Xiaoyu Weng, who has worked as associate curator of the Robert H. N. Ho Family Foundation at the Guggenheim Museum in New York since 2015, will join the Art Gallery of Ontario in Toronto as curator of modern and contemporary art this summer. In her new role, Weng will lead the AGO’s modern and contemporary department.

Weng’s curatorial credits at the Guggenheim include “Tales of Our Time” (2016–17) and “One Hand Clapping” (2018), the latter a a critically acclaimed group show focused on globalization and Chinese art. Under her leadership, the museum’s Robert H. N. Ho Family Foundation Chinese Art Initiative commissioned 27 new works, all of which entered the institution’s permanent collection. Weng also served as curator of the 5th Ural Industrial Biennial of Contemporary Art in Yekaterinburg, Russia, from 2018 to 2019.

In an interview with ARTnews, Weng said that she has long admired the contemporary program at the AGO. Her focus will be bringing in new perspectives to exhibitions and programming, telling new stories using historical artworks, and considering the intersections of science, technology, and art.

As she takes the helm of the AGO’s modern and contemporary art department, Weng is thinking about how exhibitions can “bring in multiple perspectives and look at history differently.” She added that, ahead of her move to Toronto, she’s ruminating on “what it means to lead a global discourse in contemporary art,” a position that she believes will require “a certain level of risk-taking.”

“I also want to rethink what is considered important or mainstream and what kinds of stories art can tell,” Weng said.

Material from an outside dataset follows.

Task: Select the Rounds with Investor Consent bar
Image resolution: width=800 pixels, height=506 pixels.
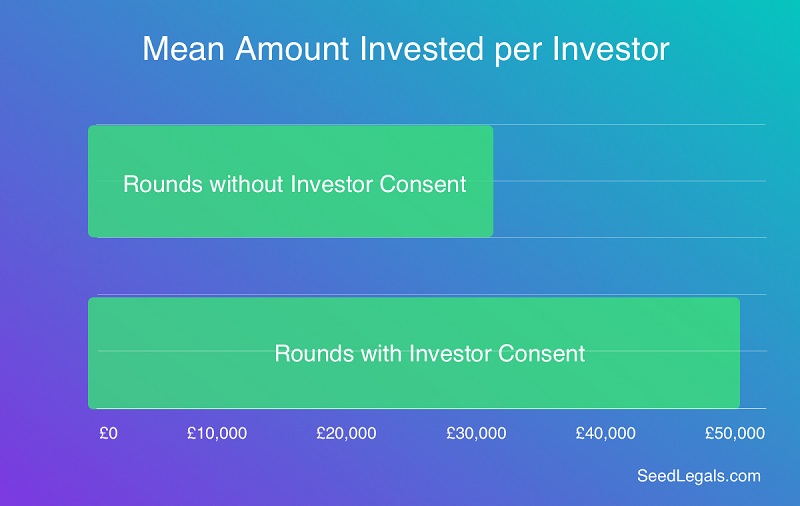Action: coord(414,353)
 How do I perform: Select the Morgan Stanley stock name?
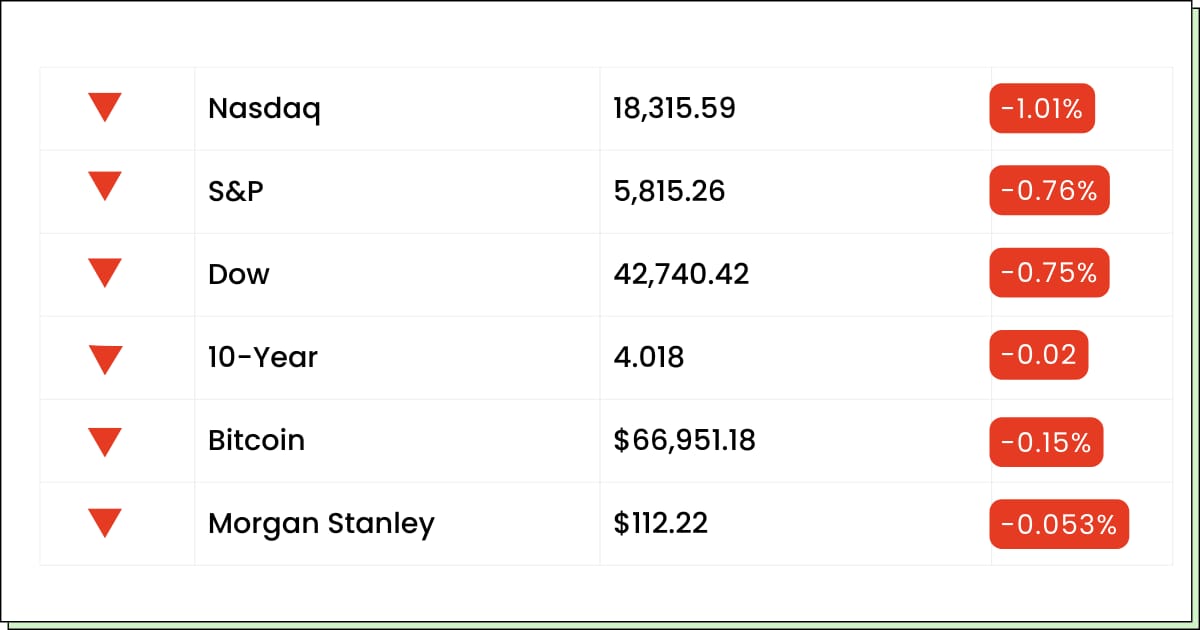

Julian Cox, deputy director and chief curator of the AGO, said in a statement, “Xiaoyu’s uniquely international experience and vision, and her longstanding engagement in expanding the art historical canon will help us further our goals of leading global conversations from Toronto. She will also help us put Canadian artists on the global stage and shape the presentation of our collection in dynamic new ways.”